Full refresh incremental model on subset

Hi everyone !

I was wondering if there’s a way to perform a full refresh on a subset of an incremental model. For example based on a date column.

Delete from my_table where date_column > "yyyy-mm-dd" would be the logical choice here, but it is a restricted environnement, and I can only run dbt commands from the cluster’s CLI.

I also thought of using a pre_hook but that means I have to modify my model and open a PR which isn’t very convenient.

Do you guys have any idea how I could solve this issue or a workaround to suggest ?

Thank you in advance for your time !

It’s very normal to want to run these types of DML statements on the data warehouse from time to time for maintenance, schema evolution etc. Like 10 years ago this was a huge part of the day-to-day work of a data engineer.

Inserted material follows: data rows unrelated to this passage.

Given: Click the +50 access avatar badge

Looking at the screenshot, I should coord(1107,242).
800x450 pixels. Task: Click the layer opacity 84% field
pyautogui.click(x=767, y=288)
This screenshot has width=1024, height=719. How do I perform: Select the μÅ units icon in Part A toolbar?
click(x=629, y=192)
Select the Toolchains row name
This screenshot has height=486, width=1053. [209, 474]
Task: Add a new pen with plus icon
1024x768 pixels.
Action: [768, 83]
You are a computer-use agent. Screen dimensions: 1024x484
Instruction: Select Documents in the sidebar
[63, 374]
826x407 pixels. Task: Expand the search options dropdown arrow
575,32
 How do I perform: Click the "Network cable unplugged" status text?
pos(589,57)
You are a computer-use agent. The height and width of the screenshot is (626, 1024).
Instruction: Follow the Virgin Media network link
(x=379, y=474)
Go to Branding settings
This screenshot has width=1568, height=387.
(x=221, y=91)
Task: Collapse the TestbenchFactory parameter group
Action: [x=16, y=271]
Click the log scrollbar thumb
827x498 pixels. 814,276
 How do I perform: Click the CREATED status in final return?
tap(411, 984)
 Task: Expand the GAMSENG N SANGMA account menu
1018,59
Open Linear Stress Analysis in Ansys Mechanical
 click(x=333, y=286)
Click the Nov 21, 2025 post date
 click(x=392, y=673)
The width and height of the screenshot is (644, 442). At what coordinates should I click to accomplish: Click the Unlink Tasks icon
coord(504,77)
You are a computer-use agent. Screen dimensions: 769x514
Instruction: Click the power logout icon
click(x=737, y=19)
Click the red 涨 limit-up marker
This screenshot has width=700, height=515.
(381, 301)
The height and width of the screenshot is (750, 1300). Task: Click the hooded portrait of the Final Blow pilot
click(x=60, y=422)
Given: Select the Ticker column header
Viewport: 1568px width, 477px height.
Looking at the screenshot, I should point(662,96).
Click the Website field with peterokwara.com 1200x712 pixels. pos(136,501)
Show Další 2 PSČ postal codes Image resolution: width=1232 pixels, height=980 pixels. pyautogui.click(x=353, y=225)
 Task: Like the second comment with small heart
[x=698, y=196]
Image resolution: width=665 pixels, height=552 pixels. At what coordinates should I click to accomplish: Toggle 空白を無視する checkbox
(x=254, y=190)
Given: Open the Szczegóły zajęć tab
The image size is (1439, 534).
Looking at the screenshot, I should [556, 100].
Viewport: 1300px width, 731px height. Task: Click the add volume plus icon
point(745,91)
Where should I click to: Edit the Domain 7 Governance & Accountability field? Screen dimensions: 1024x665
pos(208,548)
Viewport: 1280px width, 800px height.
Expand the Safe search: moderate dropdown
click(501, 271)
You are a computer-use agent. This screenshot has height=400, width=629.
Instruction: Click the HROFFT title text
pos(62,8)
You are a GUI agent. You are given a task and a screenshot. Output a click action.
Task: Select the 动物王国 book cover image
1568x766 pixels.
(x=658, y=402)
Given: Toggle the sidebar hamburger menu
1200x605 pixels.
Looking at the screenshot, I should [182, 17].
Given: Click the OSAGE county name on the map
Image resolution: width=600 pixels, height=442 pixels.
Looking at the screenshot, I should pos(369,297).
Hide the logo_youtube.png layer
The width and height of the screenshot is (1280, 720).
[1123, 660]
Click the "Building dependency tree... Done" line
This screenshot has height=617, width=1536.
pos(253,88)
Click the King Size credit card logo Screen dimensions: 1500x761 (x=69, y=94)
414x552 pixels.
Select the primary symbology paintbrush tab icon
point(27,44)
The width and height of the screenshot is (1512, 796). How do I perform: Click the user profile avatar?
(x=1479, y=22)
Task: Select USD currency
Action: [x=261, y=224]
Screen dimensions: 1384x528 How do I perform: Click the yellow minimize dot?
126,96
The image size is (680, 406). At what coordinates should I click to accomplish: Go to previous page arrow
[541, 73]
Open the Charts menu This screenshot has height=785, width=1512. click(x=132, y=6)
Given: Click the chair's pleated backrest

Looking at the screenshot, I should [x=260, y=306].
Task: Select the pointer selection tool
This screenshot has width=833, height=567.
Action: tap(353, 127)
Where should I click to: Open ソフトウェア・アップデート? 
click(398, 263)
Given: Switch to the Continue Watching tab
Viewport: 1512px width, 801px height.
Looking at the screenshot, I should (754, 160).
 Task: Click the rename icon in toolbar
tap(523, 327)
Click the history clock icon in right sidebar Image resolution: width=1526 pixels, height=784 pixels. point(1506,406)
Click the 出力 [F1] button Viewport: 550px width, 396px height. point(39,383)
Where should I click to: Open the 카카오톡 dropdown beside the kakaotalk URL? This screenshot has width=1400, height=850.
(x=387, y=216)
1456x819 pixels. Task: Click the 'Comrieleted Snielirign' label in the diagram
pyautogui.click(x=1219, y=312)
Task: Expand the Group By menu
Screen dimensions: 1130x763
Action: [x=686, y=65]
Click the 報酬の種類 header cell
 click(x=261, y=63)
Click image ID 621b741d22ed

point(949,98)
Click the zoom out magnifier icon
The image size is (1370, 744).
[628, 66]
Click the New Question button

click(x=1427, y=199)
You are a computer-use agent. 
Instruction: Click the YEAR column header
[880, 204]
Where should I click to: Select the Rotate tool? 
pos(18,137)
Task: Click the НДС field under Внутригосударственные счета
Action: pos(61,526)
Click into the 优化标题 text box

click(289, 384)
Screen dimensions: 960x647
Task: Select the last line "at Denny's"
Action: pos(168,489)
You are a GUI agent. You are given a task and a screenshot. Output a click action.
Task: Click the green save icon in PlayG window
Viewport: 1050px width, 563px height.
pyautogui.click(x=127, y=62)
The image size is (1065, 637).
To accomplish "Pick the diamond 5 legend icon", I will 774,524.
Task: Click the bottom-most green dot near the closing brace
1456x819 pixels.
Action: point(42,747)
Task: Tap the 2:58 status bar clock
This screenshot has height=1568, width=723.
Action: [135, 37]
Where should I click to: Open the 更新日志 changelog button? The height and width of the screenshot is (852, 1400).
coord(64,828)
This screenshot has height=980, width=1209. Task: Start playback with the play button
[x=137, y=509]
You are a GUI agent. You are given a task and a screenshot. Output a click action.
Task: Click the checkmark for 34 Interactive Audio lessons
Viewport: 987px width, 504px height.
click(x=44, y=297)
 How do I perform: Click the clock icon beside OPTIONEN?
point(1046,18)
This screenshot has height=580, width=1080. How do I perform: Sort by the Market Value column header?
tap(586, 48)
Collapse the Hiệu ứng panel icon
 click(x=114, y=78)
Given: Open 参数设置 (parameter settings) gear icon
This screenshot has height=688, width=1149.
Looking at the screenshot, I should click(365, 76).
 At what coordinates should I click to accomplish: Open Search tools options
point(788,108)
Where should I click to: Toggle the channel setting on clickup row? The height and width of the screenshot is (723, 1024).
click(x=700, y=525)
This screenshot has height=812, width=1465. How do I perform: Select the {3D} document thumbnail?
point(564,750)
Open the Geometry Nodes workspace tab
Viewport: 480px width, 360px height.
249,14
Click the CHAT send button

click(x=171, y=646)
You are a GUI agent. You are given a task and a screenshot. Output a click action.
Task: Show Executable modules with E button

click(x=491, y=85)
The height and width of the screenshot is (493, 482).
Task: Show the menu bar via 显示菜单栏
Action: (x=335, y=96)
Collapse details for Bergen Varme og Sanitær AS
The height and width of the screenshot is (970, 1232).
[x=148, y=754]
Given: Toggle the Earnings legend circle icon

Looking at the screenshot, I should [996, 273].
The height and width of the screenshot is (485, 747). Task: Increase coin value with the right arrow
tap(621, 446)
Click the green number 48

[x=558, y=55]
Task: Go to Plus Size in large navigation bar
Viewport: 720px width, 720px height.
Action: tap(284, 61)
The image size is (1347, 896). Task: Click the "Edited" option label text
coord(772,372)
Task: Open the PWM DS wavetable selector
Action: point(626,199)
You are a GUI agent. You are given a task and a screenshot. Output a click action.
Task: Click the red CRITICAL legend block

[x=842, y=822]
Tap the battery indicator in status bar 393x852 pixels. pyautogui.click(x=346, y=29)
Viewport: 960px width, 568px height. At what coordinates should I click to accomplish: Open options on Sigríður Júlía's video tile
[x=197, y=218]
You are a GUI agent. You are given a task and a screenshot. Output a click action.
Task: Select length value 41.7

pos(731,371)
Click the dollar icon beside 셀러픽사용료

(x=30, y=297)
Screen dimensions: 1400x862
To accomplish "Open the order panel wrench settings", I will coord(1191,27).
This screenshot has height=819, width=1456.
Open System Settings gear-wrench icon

So the logical solution is to get your data/analytics engineers the ability to run DML statements against the data warehouse (probably through JIT privilege escalation) and have a process to make sure they don’t screw anything up too much when they do :slightly_smiling_face:

Note: @Mike Stanley originally posted this reply in Slack. It might not have transferred perfectly.

But dbt doesn’t really have tools to help you with this unfortunately

Note: @Mike Stanley originally posted this reply in Slack. It might not have transferred perfectly.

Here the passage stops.